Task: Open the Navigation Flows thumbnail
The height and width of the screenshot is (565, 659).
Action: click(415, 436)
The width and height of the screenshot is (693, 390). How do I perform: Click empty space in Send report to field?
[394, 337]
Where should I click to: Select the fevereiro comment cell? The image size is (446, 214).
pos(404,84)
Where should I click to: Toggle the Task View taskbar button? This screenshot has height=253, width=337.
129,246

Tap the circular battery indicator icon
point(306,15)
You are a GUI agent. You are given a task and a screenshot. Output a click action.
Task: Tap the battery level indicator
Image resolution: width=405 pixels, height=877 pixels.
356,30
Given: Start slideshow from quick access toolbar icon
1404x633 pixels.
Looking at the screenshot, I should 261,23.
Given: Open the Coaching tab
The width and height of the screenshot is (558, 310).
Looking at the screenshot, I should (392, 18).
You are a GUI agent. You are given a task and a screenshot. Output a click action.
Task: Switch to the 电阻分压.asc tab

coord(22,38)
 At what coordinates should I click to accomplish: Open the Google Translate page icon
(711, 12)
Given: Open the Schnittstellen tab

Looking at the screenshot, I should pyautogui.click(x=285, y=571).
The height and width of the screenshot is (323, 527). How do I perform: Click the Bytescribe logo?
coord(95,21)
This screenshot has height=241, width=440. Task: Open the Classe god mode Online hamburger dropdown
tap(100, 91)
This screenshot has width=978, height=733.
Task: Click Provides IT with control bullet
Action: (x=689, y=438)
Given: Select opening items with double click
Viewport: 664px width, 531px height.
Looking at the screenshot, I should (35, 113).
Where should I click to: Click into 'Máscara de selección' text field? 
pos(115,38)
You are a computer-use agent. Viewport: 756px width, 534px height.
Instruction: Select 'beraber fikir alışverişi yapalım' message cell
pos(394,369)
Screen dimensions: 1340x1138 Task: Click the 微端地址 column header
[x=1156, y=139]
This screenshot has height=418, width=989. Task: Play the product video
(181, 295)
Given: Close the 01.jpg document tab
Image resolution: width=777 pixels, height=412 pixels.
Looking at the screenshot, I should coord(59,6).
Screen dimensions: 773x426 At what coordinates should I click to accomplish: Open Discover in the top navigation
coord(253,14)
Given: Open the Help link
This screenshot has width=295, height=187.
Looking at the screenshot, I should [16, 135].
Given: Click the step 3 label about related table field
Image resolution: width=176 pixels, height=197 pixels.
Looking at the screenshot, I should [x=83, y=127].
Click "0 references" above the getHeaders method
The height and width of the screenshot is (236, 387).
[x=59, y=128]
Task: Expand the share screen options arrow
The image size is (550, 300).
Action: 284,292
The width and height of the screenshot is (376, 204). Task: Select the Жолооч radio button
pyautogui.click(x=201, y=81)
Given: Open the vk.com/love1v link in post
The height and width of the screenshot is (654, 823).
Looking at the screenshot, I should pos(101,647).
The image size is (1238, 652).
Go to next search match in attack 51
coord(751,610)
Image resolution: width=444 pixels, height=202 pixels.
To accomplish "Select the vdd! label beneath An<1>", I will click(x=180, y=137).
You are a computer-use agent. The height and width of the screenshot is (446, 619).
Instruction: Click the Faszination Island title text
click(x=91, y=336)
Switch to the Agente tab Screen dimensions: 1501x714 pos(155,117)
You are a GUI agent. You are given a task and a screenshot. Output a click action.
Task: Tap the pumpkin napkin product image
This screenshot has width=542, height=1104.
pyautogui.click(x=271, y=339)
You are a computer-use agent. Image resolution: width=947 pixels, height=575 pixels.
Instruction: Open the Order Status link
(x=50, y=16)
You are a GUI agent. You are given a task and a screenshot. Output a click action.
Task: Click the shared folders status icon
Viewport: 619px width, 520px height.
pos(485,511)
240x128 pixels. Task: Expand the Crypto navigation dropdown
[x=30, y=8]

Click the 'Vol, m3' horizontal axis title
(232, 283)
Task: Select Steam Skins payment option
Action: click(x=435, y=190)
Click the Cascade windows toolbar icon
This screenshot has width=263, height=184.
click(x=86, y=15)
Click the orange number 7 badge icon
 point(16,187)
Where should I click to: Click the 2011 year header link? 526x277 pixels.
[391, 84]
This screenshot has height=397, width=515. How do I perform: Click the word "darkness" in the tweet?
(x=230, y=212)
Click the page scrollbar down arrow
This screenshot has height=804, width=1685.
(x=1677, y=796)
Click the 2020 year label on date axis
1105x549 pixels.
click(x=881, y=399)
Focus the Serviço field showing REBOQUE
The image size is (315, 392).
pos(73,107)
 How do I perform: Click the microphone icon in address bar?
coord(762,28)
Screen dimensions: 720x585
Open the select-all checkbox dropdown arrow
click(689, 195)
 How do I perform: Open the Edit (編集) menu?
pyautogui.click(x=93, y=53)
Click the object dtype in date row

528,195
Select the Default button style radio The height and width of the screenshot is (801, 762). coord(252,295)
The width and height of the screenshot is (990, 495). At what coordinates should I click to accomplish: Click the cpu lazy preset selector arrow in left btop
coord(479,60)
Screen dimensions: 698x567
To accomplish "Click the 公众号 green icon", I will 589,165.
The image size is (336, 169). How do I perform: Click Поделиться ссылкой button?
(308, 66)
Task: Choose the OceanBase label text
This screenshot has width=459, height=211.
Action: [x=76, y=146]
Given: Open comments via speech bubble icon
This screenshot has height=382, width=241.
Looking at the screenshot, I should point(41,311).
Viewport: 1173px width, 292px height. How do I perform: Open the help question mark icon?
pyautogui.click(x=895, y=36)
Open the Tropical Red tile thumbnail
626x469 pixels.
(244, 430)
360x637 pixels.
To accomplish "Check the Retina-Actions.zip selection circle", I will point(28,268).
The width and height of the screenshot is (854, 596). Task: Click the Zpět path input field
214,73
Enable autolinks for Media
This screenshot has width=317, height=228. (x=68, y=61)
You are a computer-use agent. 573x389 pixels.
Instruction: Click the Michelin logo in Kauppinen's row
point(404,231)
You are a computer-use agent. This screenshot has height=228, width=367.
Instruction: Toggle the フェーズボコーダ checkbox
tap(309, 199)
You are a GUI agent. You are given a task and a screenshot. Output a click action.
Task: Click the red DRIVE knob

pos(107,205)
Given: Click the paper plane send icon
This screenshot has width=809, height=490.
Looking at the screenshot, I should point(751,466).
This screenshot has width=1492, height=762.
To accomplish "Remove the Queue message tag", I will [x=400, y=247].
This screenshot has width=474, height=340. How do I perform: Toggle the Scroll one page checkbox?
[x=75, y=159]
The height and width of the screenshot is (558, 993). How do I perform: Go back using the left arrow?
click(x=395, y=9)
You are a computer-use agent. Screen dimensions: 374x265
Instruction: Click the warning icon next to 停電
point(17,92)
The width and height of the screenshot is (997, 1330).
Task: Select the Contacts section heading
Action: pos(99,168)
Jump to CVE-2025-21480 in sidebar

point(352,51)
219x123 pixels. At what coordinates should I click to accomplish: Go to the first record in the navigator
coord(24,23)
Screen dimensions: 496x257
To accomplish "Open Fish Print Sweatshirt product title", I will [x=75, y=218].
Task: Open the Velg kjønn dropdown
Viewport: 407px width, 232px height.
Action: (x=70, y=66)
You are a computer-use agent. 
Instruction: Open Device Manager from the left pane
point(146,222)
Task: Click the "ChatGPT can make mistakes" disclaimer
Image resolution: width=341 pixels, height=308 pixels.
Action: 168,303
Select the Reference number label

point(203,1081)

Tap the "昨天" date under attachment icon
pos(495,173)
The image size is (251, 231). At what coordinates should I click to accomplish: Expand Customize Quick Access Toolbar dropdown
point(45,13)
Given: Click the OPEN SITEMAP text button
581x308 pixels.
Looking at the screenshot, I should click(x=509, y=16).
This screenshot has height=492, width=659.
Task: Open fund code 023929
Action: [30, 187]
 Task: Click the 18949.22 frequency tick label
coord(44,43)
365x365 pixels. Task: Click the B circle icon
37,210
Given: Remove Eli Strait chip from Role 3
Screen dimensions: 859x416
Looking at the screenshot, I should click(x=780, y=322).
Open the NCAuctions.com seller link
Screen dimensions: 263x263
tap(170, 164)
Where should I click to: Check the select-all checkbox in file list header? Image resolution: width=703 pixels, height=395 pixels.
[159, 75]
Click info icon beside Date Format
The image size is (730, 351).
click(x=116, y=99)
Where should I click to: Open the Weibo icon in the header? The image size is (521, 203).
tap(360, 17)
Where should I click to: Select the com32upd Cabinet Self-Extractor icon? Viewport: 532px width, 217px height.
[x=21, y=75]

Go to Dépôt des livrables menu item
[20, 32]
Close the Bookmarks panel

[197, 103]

Task item:
What you return should be exactly the lines above, starting at the one with "The width and height of the screenshot is (990, 495)." and ending at the one with "Open the Tropical Red tile thumbnail", and nothing else.

Solution below:
The width and height of the screenshot is (990, 495). At what coordinates should I click to accomplish: Click the cpu lazy preset selector arrow in left btop
coord(479,60)
Screen dimensions: 698x567
To accomplish "Click the 公众号 green icon", I will 589,165.
The image size is (336, 169). How do I perform: Click Поделиться ссылкой button?
(308, 66)
Task: Choose the OceanBase label text
This screenshot has width=459, height=211.
Action: [x=76, y=146]
Given: Open comments via speech bubble icon
This screenshot has height=382, width=241.
Looking at the screenshot, I should point(41,311).
Viewport: 1173px width, 292px height. How do I perform: Open the help question mark icon?
pyautogui.click(x=895, y=36)
Open the Tropical Red tile thumbnail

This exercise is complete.